Seventeen years have passed since ‘The 400 Blows’, a striking debut and an absolute pillar of the Nouvelle Vague, yet it is precisely behind him, to the adventures of Antoine Doinel, that Truffaut looks back for his latest film. Only, in this case, a different approach prevails: all the more dramatic components of The 400 Blows are stripped away, leaving behind the centrality of a horizontal plot.
The outcome of this ‘Pocket Money’ is a series of vignettes featuring children from an unspecified French town (in this case, the location is as irrelevant as ever given the universality of the themes discussed) characterized by profound tact and delicacy: the tone remains consistently calm throughout the film, even in the potentially most anxiety-inducing moment (a child left home alone climbs over the ledge and falls below, remaining unharmed), which resolves into yet another demonstration of the children's “spontaneous” forma mentis approach, which seems unreachable to us neurotic, anxious, hardened adults surrounded by thick layers of cynicism.
“Children are resilient: they bump into everything, against life, but they have a guardian angel. And besides, they have tough skin.” Thus, the teacher’s wife suitably comments on the aforementioned incident; but it is a phrase that could very well fit each of the events narrated in the film. Truffaut doesn’t refrain from portraying clever children managing to cope in situations of – for them – sudden difficulty: and so the girl left home by her parents due to a legitimate need mistaken for a whim, with a megaphone in hand, manages to mobilize an entire neighborhood to bring her a basket of food and fruit. A mockery of the adult world that often unwittingly erects barriers and is unable to manage a good line of communication.
But Truffaut is too skilled to get lost in a Manichaean dualism of “good children-bad adults”: the portrayal that emerges is varied and heterogeneous, and we observe the interactions of children and adults who are very different from one another, with small contradictions flourishing on both sides: the beneficial “cunning” mentioned earlier is not the same as that of the nomadic boy, ingenious indeed in executing small thefts but never painted as a positive example; the seed must also be sought here in a much more sinister context of growth that will find its resolution in the finale.
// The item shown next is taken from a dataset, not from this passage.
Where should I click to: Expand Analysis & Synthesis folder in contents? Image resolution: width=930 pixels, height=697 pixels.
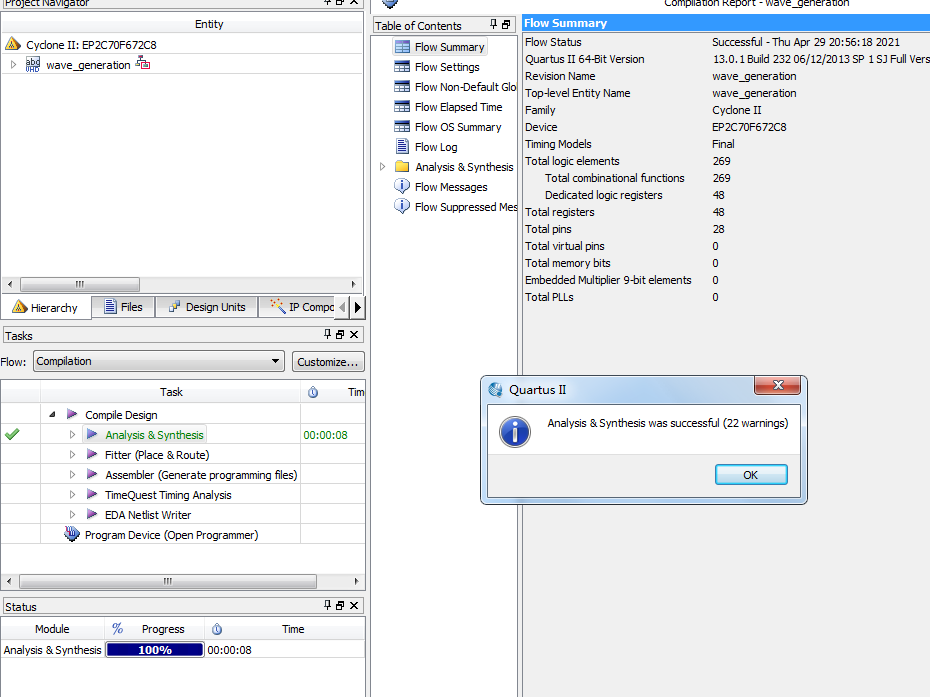click(x=383, y=167)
In short, what Truffaut wants to say in the end is that children cannot do without a healthy education and a loving relationship that they must necessarily establish with adults: what must be strived for is an ideal compromise where attachment doesn’t become suffocation, allowing today’s little ones to adequately temper themselves for the life they'll face in a future less distant than they might think.
It is precisely the school teacher who is the “typical” positive and understanding adult of the film (an ideal counterpoint to the severe and closed instructor of The 400 Blows) to whom Truffaut entrusts his precious message, enriched with a clear jab at political institutions (a jab that, why not, is also relevant): if children were voters and could vote, politicians would give them more attention. Truffaut seems to tell us that what is “currently” being done is never enough, and it is fully within our powers to push even further and ensure greater protection and services.